Cuba vivencia um aprofundamento crítico de sua crise socioeconômica, com interrupções massivas no fornecimento de energia elétrica, severa escassez de alimentos e combustíveis, e uma inflação galopante, culminando em uma onda de protestos civis em diversas localidades da ilha. As manifestações, que já se estendem por semanas, refletem a crescente insatisfação popular diante da deterioração das condições de vida, onde em algumas regiões, o acesso diário à eletricidade é reduzido a meras duas horas, conforme relatos de comunidades religiosas.
Apagões Prolongados e a Voz das Ruas
A capital Havana foi palco de recentes 'panelaços', uma forma de protesto sonoro amplamente reconhecida na América Latina, onde moradores manifestaram sua indignação contra a paralisação do serviço elétrico que afeta milhões de cubanos. Um líder religioso local, acompanhado pela entidade Portas Abertas, descreveu a persistência do ruído das panelas como um eco da frustração cidadã. Fora dos grandes centros, a situação é ainda mais precária, com projeções indicando que até 60% do território nacional pode experimentar cortes de energia com duração de 22 a 24 horas, conforme reportado por veículos da imprensa internacional.
Colapso Econômico e Impacto na Vida Cotidiana
A conjuntura econômica cubana, fragilizada há décadas por fatores como o embargo dos Estados Unidos e a dependência de aliados políticos, sofre um grave agravamento. O país enfrenta uma aguda carência de combustíveis, onde o custo de um único litro de gasolina pode equivaler a dois salários mínimos. Simultaneamente, os preços dos alimentos disparam; relatos de líderes comunitários revelam que itens básicos como ovos chegaram a ser comercializados por valores que superam um salário mensal, colocando famílias em situação de extrema vulnerabilidade. A escassez de combustível não apenas impede o transporte e a distribuição de alimentos, mas também compromete a produção agrícola, resultando em prateleiras vazias e fome crescente. A subnutrição, por sua vez, afeta crianças, que muitas vezes são impedidas de frequentar a escola devido à debilidade física.
Além da falta de luz, a crise energética impacta diretamente o acesso à água potável, visto que aproximadamente 80% do sistema de abastecimento depende da eletricidade. Hospitais são afetados, e a ausência de água e medicamentos essenciais eleva os riscos à saúde pública, ameaçando vidas em toda a ilha. Uma representante de uma organização de apoio no país sublinhou que a verdadeira dimensão do desastre só será plenamente compreendida após a estabilização do fornecimento de energia.

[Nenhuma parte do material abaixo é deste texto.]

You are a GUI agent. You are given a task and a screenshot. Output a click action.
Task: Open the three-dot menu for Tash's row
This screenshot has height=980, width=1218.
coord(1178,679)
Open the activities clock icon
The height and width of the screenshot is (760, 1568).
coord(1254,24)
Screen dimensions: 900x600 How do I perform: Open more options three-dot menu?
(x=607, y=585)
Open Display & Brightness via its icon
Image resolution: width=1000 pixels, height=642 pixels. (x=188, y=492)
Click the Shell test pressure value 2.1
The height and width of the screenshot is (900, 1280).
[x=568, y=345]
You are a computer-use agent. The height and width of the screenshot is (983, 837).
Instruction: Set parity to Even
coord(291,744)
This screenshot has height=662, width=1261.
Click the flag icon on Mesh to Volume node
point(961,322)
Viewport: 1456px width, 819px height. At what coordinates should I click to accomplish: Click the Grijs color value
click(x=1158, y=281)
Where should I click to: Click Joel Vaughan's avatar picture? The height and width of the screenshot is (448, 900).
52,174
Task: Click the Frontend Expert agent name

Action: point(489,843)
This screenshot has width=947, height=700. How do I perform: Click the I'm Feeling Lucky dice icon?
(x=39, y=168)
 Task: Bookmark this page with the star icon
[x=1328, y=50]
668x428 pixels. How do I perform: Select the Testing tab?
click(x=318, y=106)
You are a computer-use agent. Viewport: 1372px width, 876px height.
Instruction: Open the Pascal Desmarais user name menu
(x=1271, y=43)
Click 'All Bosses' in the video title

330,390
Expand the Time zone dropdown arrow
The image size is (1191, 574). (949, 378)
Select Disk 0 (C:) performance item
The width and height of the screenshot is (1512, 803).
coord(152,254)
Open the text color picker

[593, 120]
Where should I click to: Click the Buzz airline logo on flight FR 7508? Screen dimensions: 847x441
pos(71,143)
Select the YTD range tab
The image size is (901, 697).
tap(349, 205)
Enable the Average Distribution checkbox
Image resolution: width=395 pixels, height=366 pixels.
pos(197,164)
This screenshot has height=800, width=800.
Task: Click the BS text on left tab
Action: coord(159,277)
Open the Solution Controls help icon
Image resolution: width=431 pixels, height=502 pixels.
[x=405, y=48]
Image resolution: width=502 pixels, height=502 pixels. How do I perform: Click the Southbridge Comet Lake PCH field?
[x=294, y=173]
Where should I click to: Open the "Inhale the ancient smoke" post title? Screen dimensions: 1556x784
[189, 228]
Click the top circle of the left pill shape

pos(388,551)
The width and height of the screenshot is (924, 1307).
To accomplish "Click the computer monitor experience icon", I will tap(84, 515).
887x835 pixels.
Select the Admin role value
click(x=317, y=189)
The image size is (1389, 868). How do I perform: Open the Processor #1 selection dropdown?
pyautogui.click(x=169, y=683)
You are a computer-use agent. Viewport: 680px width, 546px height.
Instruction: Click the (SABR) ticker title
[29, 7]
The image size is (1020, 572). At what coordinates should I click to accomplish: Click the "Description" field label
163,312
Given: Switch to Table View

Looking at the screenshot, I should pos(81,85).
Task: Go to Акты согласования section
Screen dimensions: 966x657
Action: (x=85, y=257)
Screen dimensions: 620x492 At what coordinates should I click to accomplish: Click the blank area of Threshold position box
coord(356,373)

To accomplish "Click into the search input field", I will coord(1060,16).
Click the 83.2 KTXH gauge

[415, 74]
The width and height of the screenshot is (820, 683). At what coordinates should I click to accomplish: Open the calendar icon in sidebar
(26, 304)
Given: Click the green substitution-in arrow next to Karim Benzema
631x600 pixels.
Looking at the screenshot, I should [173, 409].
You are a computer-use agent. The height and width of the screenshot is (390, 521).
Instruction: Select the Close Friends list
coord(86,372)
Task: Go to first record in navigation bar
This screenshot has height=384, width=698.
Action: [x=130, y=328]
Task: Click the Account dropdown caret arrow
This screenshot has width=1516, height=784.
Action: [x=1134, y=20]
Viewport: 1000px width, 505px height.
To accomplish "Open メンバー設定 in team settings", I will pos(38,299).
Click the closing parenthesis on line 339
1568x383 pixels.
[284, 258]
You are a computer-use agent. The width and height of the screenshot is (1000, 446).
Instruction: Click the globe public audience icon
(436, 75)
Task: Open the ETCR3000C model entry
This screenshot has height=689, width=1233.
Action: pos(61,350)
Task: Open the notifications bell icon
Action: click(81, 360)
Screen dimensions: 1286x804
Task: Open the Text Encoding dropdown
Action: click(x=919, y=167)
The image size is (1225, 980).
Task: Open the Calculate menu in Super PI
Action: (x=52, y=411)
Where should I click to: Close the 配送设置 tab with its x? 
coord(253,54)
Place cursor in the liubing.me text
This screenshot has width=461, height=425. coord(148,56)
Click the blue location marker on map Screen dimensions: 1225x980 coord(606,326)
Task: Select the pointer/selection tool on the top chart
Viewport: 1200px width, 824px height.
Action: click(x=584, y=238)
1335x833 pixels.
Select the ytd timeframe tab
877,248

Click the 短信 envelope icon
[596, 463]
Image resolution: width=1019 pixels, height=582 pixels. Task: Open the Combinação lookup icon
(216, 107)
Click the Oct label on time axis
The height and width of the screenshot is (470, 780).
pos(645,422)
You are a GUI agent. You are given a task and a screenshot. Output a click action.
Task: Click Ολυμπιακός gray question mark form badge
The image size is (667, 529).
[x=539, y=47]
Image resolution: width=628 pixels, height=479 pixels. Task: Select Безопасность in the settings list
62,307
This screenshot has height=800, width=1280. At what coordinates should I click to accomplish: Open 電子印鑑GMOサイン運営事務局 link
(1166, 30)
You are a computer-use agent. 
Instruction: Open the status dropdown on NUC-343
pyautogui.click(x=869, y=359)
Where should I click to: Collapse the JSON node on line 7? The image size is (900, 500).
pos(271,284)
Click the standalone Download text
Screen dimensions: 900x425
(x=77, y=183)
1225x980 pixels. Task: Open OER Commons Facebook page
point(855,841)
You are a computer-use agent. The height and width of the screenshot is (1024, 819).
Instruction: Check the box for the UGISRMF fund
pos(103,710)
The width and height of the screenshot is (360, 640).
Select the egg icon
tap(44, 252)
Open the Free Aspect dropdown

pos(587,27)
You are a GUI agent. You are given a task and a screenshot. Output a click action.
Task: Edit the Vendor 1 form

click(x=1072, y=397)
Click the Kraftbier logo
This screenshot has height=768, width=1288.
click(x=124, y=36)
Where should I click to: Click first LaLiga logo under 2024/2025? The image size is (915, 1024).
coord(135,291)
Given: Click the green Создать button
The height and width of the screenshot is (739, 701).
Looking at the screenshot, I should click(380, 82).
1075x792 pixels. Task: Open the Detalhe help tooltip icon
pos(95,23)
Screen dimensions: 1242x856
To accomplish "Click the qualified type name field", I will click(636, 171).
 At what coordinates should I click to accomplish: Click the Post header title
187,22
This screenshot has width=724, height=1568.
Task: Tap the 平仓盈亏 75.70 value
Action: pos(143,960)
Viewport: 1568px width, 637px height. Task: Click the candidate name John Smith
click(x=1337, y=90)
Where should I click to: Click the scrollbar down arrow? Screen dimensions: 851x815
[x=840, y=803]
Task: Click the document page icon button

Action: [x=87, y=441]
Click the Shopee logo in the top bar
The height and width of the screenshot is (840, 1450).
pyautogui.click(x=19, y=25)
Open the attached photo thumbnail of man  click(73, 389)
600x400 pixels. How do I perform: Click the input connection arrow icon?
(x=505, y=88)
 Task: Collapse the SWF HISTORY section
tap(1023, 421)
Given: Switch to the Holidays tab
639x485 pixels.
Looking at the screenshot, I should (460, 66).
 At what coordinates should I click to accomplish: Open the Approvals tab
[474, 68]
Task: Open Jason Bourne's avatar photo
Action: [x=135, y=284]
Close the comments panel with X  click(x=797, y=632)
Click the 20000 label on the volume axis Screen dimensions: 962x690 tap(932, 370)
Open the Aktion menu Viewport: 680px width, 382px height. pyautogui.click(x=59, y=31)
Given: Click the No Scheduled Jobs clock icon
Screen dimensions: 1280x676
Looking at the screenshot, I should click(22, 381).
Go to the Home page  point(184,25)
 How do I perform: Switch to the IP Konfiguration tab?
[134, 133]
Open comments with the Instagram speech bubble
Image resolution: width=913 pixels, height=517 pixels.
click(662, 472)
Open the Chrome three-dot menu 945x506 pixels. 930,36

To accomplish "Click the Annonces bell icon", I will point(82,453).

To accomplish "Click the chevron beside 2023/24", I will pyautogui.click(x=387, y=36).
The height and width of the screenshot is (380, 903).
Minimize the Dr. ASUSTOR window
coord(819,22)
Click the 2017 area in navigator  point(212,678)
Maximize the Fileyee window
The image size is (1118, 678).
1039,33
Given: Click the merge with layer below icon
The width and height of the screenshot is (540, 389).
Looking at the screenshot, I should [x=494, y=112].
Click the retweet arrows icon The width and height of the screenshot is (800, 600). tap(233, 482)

Resiliência das Comunidades Religiosas em Tempos de Crise
As prolongadas interrupções elétricas também expõem as instituições religiosas a riscos, tornando os templos alvos mais fáceis para furtos. Diante disso, muitas congregações viram-se obrigadas a suspender celebrações noturnas e a organizar turnos de vigia. Apesar dos recursos limitados e do esgotamento, as igrejas mantêm um papel crucial de apoio social, mobilizando-se para fornecer assistência humanitária, como a preparação de refeições para os mais necessitados, demonstrando sua resiliência e solidariedade em meio à adversidade.
Liberdade Religiosa sob Escrutínio
Em Cuba, onde a maioria da população se identifica como cristã, predominantemente católica, com uma parcela significativa de evangélicos, a liberdade religiosa enfrenta desafios específicos. Embora a participação em cultos seja geralmente tolerada, a abertura de novas igrejas é frequentemente barrada por restrições governamentais. Cristãos são, por vezes, sujeitos a detenções arbitrárias e assédio. Nesse cenário, milhares de evangélicos encontram amparo espiritual nas chamadas 'igrejas domésticas', pequenos grupos que se reúnem em residências privadas. Estima-se a existência de dezenas de milhares dessas comunidades ativas, operando sem reconhecimento oficial e sob constante monitoramento estatal. Organizações internacionais que monitoram a perseguição religiosa classificam Cuba em posição de destaque em suas listas, refletindo as dificuldades enfrentadas pelos fiéis na ilha caribenha.